Creativity is imagination running wild  Don't knock it, it's the spice of life


----------



## SilverMoon (May 10, 2018)

> Oirginally Posted by *Firemajic*I was playing with my gel ink pens when I did this bird... the first pic is just gel pens... the second pic is after I took a wet paint brush to the ink and let it bleed... I am not sure, but it does remind me of watercolors...










This is one brilliant piece especially that you worked with a new media. I can see so much growth in your work


----------



## TuesdayEve (May 11, 2018)

These are beautiful.. how did you blend/smear/lighten
the colors on the feathers? Because they really do look
like water color, very nice.


----------



## TuesdayEve (May 11, 2018)

The wasp almost looks machanical...a bot wasp


----------



## Firemajic (May 14, 2018)

TuesdayEve said:


> These are beautiful.. how did you blend/smear/lighten
> the colors on the feathers? Because they really do look
> like water color, very nice.




I used those cheap gel pens, from the Dollar Store... after inking in my drawing, I used a clean wet brush, and gently went over the inked drawing... the ink started to bleed into the damp paper... but if you try this, practice making some scribbles on paper, then use the damp brush to see how much water you need...


----------



## H.Brown (May 14, 2018)

Firemajic said:


> Still playing with new ideas... I made a finished drawing, had my Brother make several  black and white copies of it, on heavy art paper... then I took one of the copies and gave it a watercolor wash... then added detail in colored pencil.... my next step is going to be to copy my painted copy... and add MORE watercolor... hahaaa.... I need to get a life.. right?

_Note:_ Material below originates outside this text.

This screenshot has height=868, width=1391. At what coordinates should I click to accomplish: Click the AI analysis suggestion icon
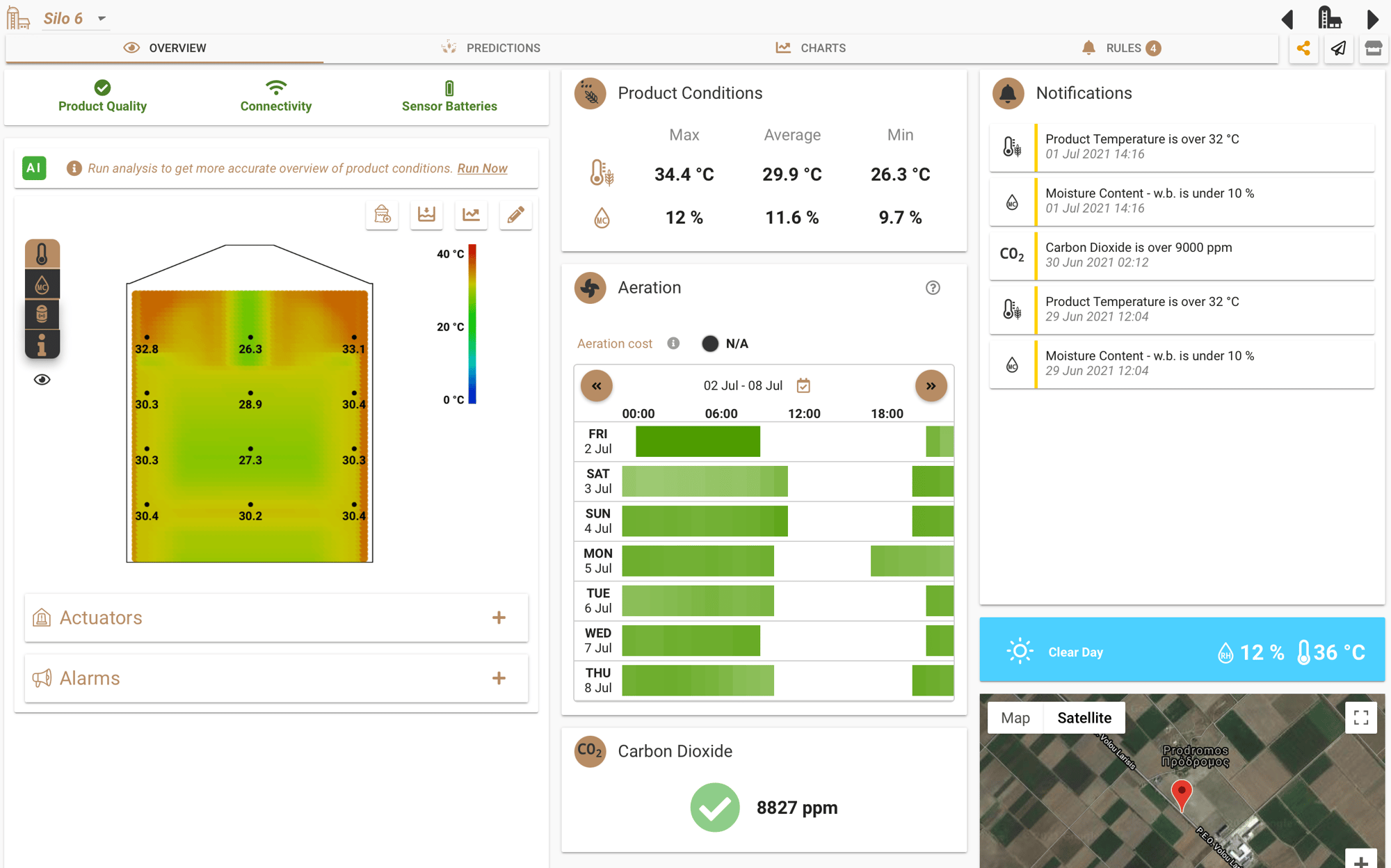[x=35, y=167]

I need a love it button on her Fire, as I love these drawings of wasps they are amazing.


----------



## Firemajic (May 14, 2018)

A light wash of watercolor over a finished graphite drawing...


----------



## TuesdayEve (May 15, 2018)

It’s funny you should say that H. because I said those
exact words when looking at Fire’s lizards. It’s true we 
need a luuuu-vvv button.


----------



## Firemajic (Jun 4, 2018)

Layers and layers of watercolor and colored pencil give this Flamingo her bold, vibrant plumage... I blended everything at last with many layers of white colored pencil... I am not sure if she is finished...


----------



## TuesdayEve (Jun 4, 2018)

Each one is a finished piece in it’s own right.
I really enjoy seeing the proccess of each stage.
They’re all beautiful... I think the extra black is an
eye appealing contrast to the reds and oranges
and lovely schoolbus yellows.


----------



## Firemajic (Jun 5, 2018)

Thank you so much, Tuesday... it is always a pleasure to read your comments...

Here is a watercolor of a blue Parakeet... I had to use a lot of restraint to not use every color I have.. lol... his beak does not look right, but I had it all over his face.... I will have to keep trying...


----------



## Firemajic (Jun 6, 2018)

*Alcohol Ink*

To achieve this stained glass look, I used homemade alcohol ink... 
To make them, I bought Sharpie permanent markers, took the guts out, clipped the plastic around the cartridge and put each color in a separate small container and added 91 percent rubbing alcohol... let them soak for a few hours... all info can be found on Pintrest..

I used the ink like watercolors, applying with a brush, to blend the colors, I used an eyedropper filled with 91 percent alcohol, and dripped it onto my ink work causing the color to bloom..

These inks can be used to paint glass and metal.... and ceramic tiles...


----------